I see patients a few weeks after an initial diagnosis of atrial fibrillation to ensure that they have remained well and are tolerating the medications. Then I start to stretch out the visits.

If patients are on flecainide, I will see them between six and 12 monthly to repeat an ECG, as the width of the QRS complex can be a clue to the toxicity of the drug.

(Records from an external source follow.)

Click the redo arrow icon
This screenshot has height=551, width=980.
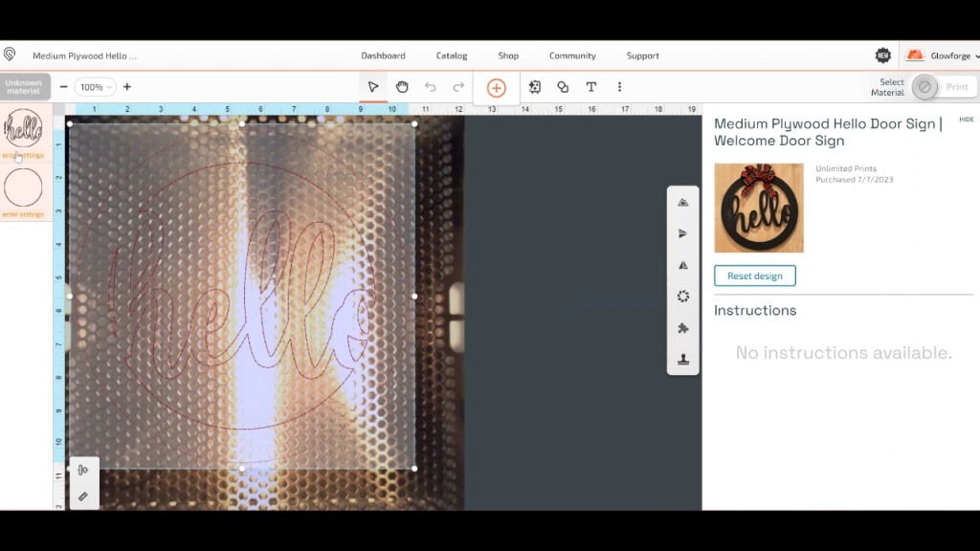click(x=458, y=87)
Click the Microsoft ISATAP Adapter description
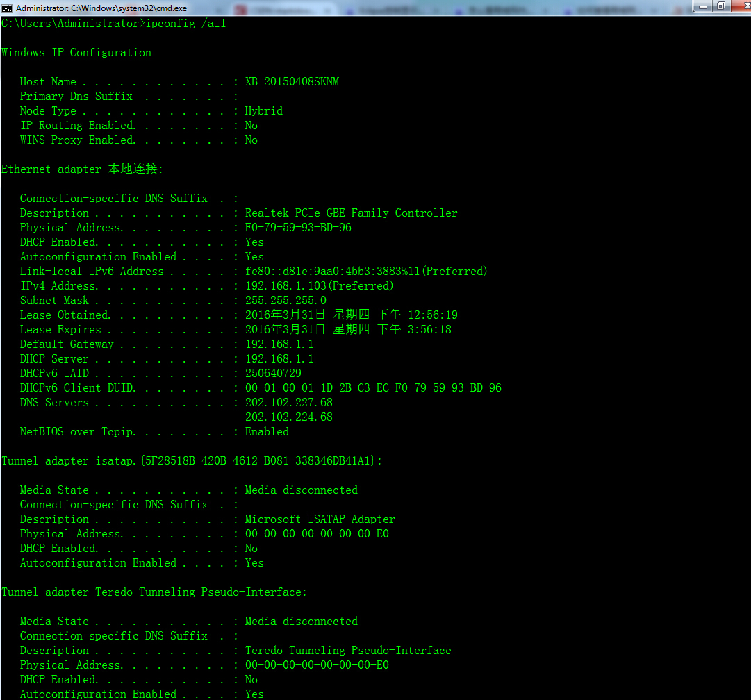The width and height of the screenshot is (751, 700). point(320,519)
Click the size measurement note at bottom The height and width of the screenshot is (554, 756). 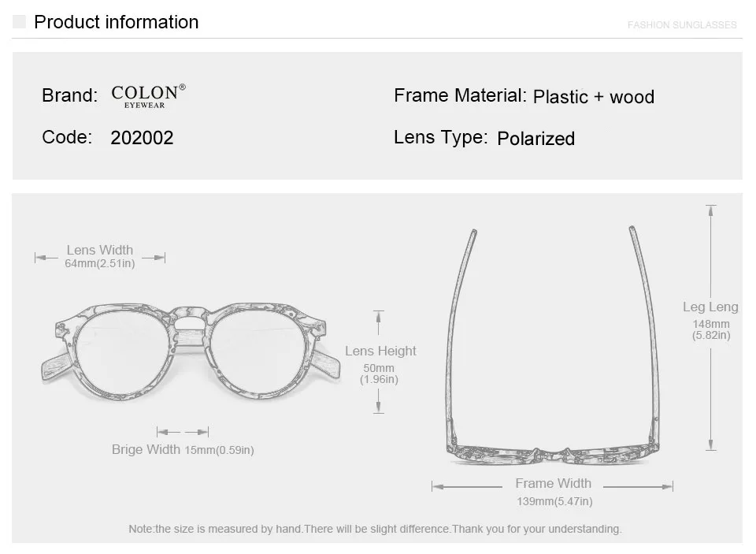(375, 529)
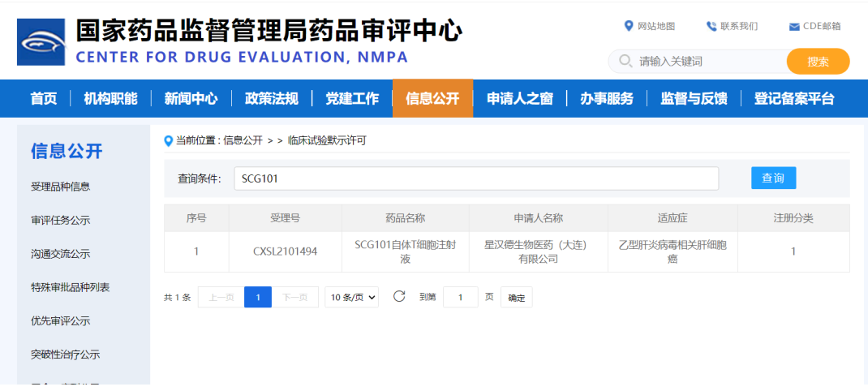Select 登记备案平台 in navigation bar

tap(793, 99)
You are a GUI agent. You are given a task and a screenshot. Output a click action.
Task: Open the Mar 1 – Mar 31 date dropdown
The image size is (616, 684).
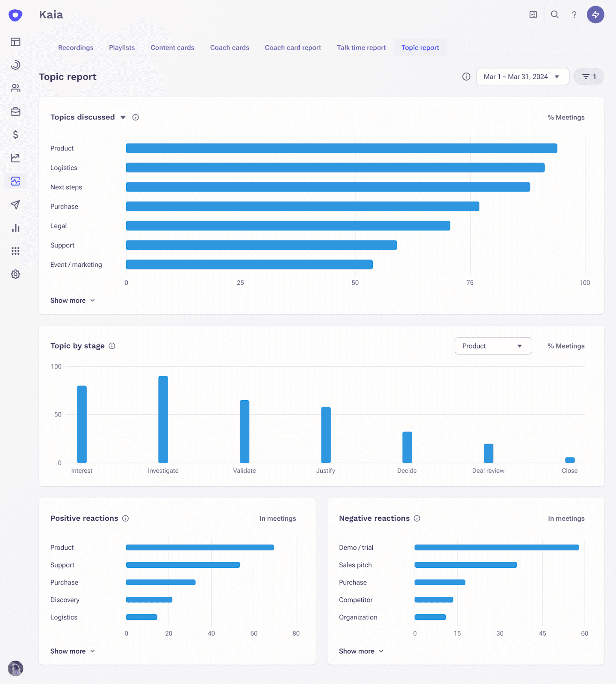click(x=522, y=77)
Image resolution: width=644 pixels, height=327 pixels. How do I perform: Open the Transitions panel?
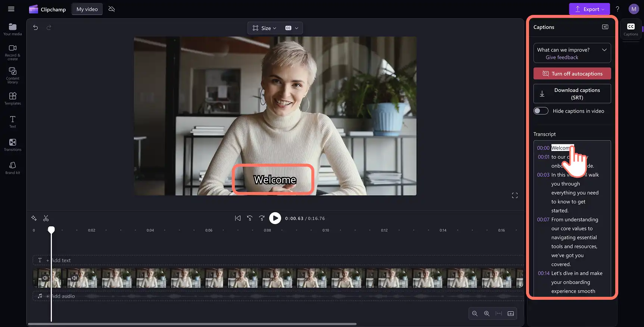(13, 145)
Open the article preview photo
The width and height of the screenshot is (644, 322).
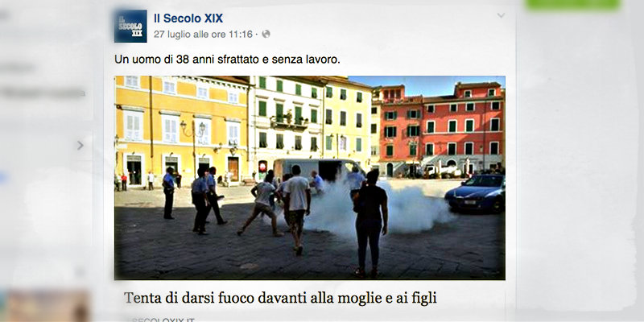[310, 178]
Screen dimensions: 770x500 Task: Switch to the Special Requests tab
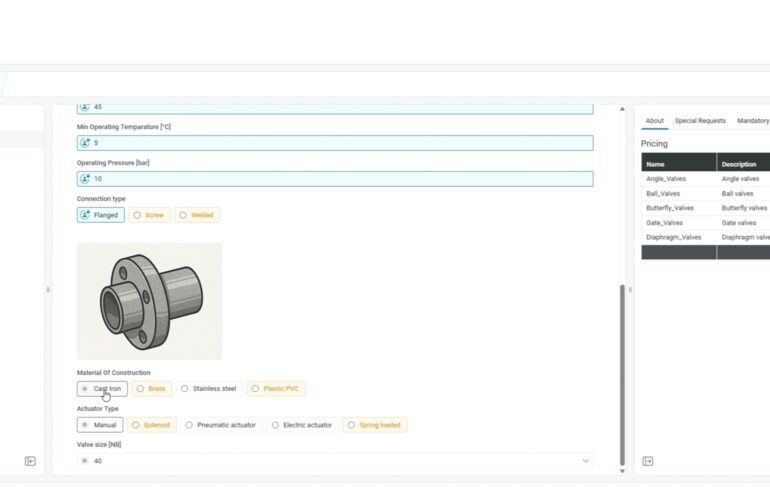(x=700, y=121)
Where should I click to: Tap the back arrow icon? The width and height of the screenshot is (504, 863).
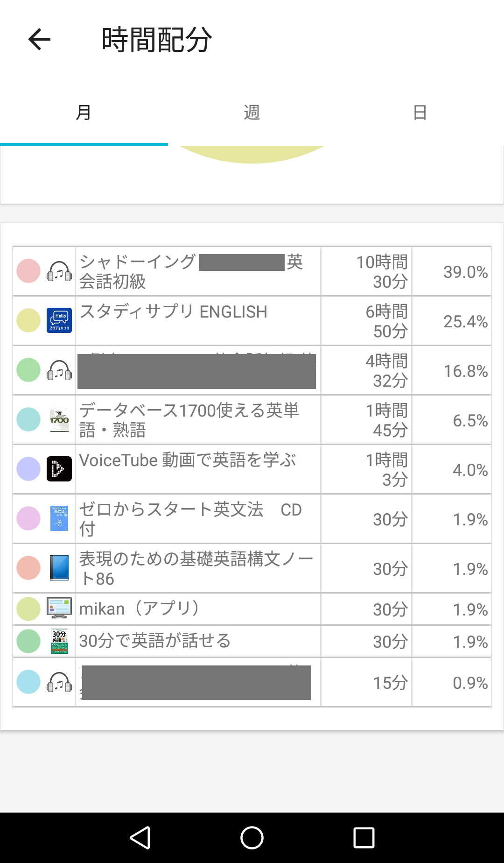(x=39, y=39)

If they are on digoxin, I like patients to have their levels checked every six to 12 months. It is also important to check renal function. Worsening renal function can lead to digoxin and the NOACs being retained within the body, causing toxicity.

When checking a digoxin level it is generally required to be a ‘trough’ level, that is at its lowest level in the bloodstream, so the test should be taken just before the morning dose. I recommend that digoxin be taken in the morning so that the highest serum levels have the most effect on the patient during the activities of the day. Patients should hold their digoxin dose on the morning of the test and take it straight after the blood has been taken.

Remember, if the level starts to creep up, it may cause nausea and anorexia, so be aware of your last digoxin level if you go off your food.